[v10,1/8] mm: ksm: Export ksm_madvise()
diff mbox series

Message ID 20191104041800.24527-2-bharata@linux.ibm.com
State Changes Requested
Headers show
Series
  • KVM: PPC: Driver to manage pages of secure guest
Related show

Commit Message

Bharata B Rao Nov. 4, 2019, 4:17 a.m. UTC
KVM PPC module needs ksm_madvise() for supporting secure guests.
Guest pages that become secure are represented as device private
pages in the host. Such pages shouldn't participate in KSM merging.

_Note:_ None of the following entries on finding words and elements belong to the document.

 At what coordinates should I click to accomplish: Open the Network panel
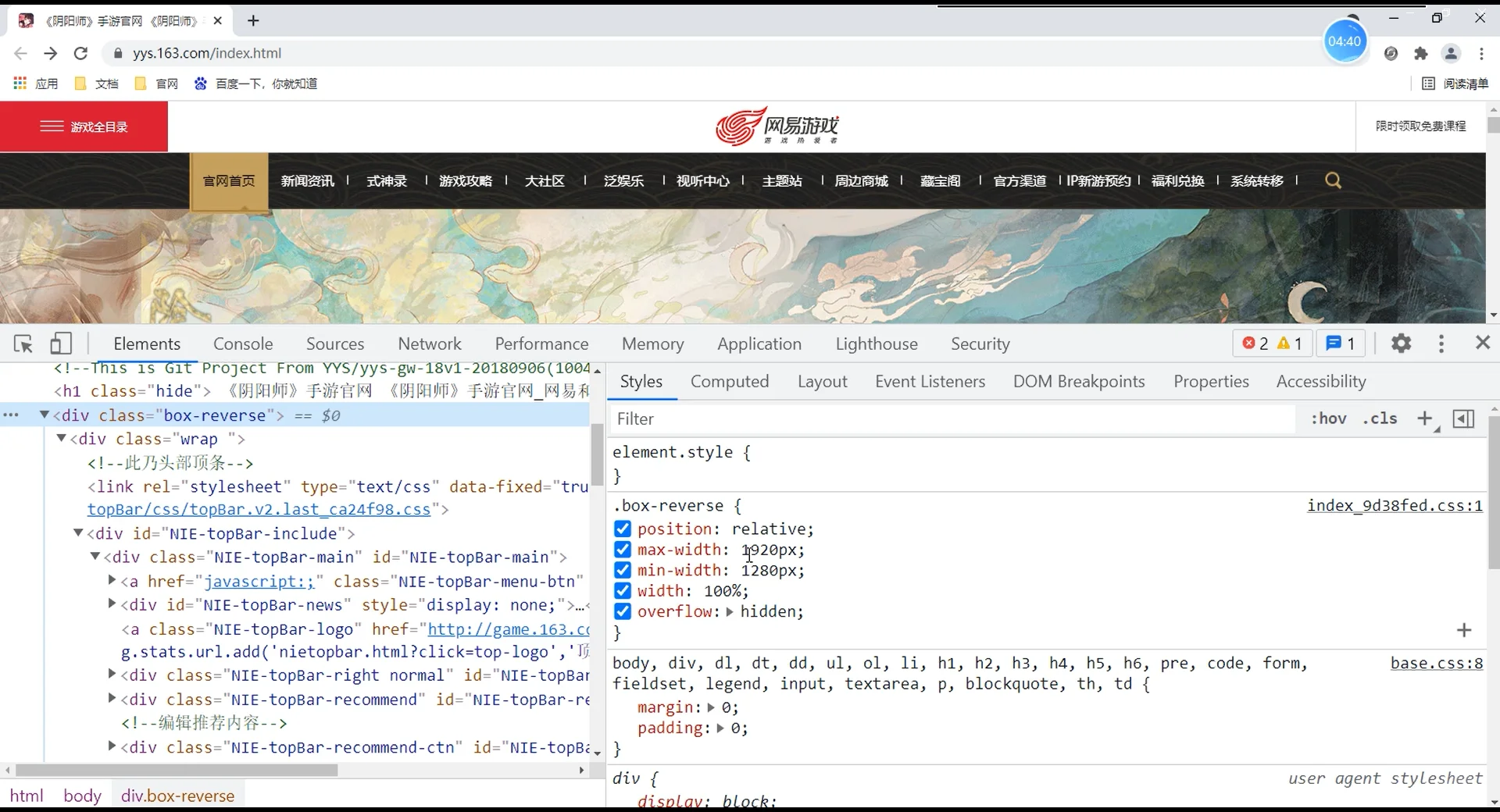tap(430, 344)
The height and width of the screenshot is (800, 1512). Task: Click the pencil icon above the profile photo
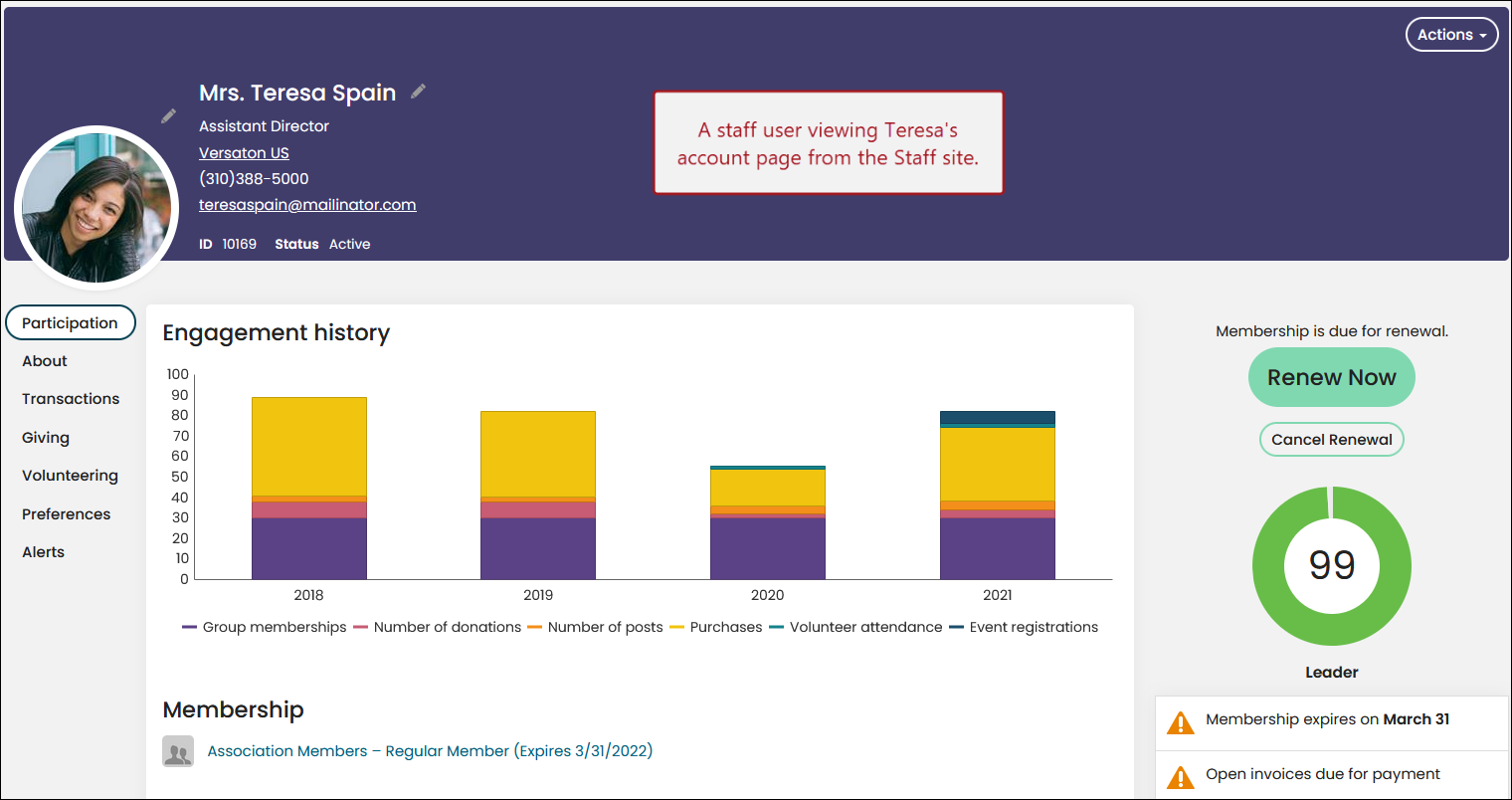tap(169, 115)
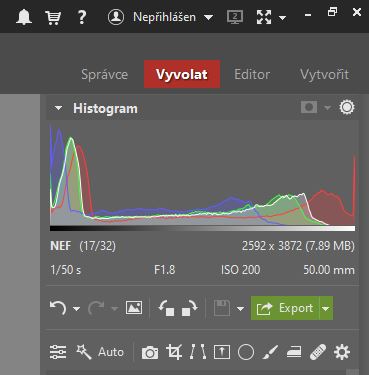Screen dimensions: 369x375
Task: Collapse the Histogram panel
Action: (x=59, y=108)
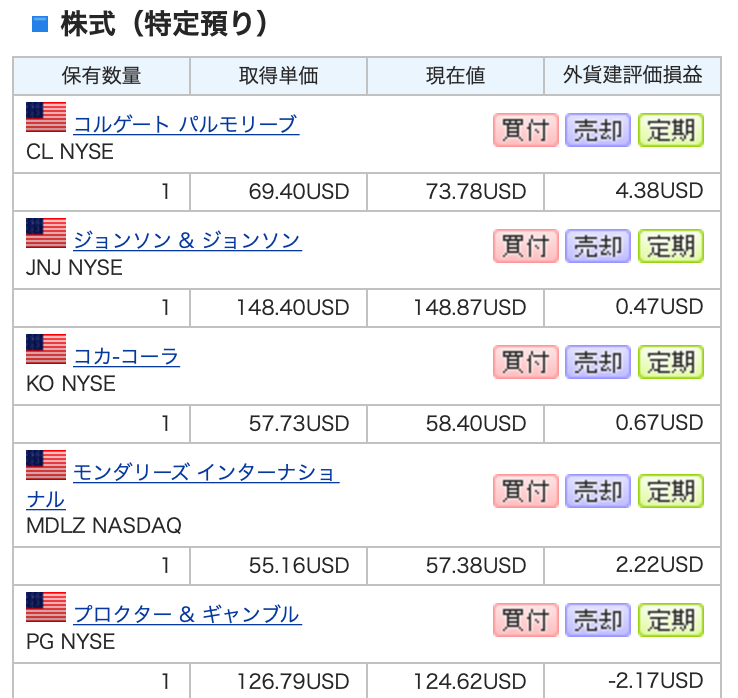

Signed-off-by: Bharata B Rao <bharata@linux.ibm.com>
---
 mm/ksm.c | 1 +
 1 file changed, 1 insertion(+)

Comments

Paul Mackerras Nov. 6, 2019, 4:33 a.m. UTC | #1
On Mon, Nov 04, 2019 at 09:47:53AM +0530, Bharata B Rao wrote:
> KVM PPC module needs ksm_madvise() for supporting secure guests.
> Guest pages that become secure are represented as device private
> pages in the host. Such pages shouldn't participate in KSM merging.

If we don't do the ksm_madvise call, then as far as I can tell, it
should all still work correctly, but we might have KSM pulling pages
in unnecessarily, causing a reduction in performance.  Is that right?

> Signed-off-by: Bharata B Rao <bharata@linux.ibm.com>

Acked-by: Paul Mackerras <paulus@ozlabs.org>
Bharata B Rao Nov. 6, 2019, 6:45 a.m. UTC | #2
On Wed, Nov 06, 2019 at 03:33:29PM +1100, Paul Mackerras wrote:
> On Mon, Nov 04, 2019 at 09:47:53AM +0530, Bharata B Rao wrote:
> > KVM PPC module needs ksm_madvise() for supporting secure guests.
> > Guest pages that become secure are represented as device private
> > pages in the host. Such pages shouldn't participate in KSM merging.
> 
> If we don't do the ksm_madvise call, then as far as I can tell, it
> should all still work correctly, but we might have KSM pulling pages
> in unnecessarily, causing a reduction in performance.  Is that right?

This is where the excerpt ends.